It is that second trend that deserves some policy attention. At the IMF, India has now become a creditor nation signaling its desire to be taken more seriously in the politics of global finance. India, of course, has given aid from the very early years of the Republic. Bhutan and Nepal have received substantive sums of assistance over the decades from the external affairs ministry. India’s role as an aid giver, however, has gone beyond the traditional responsibility towards Bhutan and Nepal. A couple of years ago, it announced a credit line of US $200 million to the New Partnership for Africa’s Development (NEPAD). Last year, India announced a US$ 500 million credit line for nine West African countries called Team 9. New Delhi has smaller credit lines to many countries in India’s extended neighbourhood in South East Asia, Central Asia, the Persian Gulf and Africa.

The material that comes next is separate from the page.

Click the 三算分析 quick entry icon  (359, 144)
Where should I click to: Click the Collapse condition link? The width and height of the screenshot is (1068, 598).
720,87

After the fall of the Taliban, India has given impressive assistance to the Hamid Karzai government in Kabul. The present exposure of Indian aid to Afghanistan spread over some years is to the tune of US$ 400 million. In the year ’03-’04, India spent nearly US $380 mn on grants and loans to foreign governments. In an important political gesture in 2003, India also wrote off the debt owed to it by seven African countries amounting to nearly US$ 20 million. It has also begun to give substantive defence-related assistance to a few friendly nations and provides significant military assistance to Nepal in fighting the Maoist insurgency.
In short, resource outflow from India, in the form of international assistance has become significant in recent years. But much of that aid is decided and disbursed in an ad hoc manner. Neither is there an articulation of an over-arching set of objectives nor a mechanism to effectively manage India’s aid-giving. An attempt was made in the ’03 budget speech by the then finance minister, Jaswant Singh, to give some coherence to the process, when he unveiled the India Development Initiative (IDI). It was meant to reflect India’s new ability and commitment to advance the development of others. Jaswant Singh promised to reconsider the policy of offering loans and lines of credit and replace it with a scheme to provide grants and project assistance. Barring the debt relief offered to seven African countries, very little came out of the IDI. In ’04, new finance minister P. Chidambaram held back on the IDI pending a review of the concept.
One hopes Chidambaram would remember, when he makes his budget presentation this year, his promise to review the notions behind the IDI and come up with a broad set of guidelines for India’s external aid. In doing so, he will have to resolve some of the contradictions inherent in India’s aid-giving.
At the core of any new approach must be the recognition that external assistance has become an important tool of India’s foreign and commercial policy as well as a broader means to contribute to the economic development of other nations. As India gives more, it will be liable to the same accusations — political motivation and commercial interests — that New Delhi used to level against Western donors in the past. While India rejects tied aid from Western nations, its lines of credit do exactly the same in promoting Indian exports and the interests of Indian companies which are increasingly registering their presence abroad.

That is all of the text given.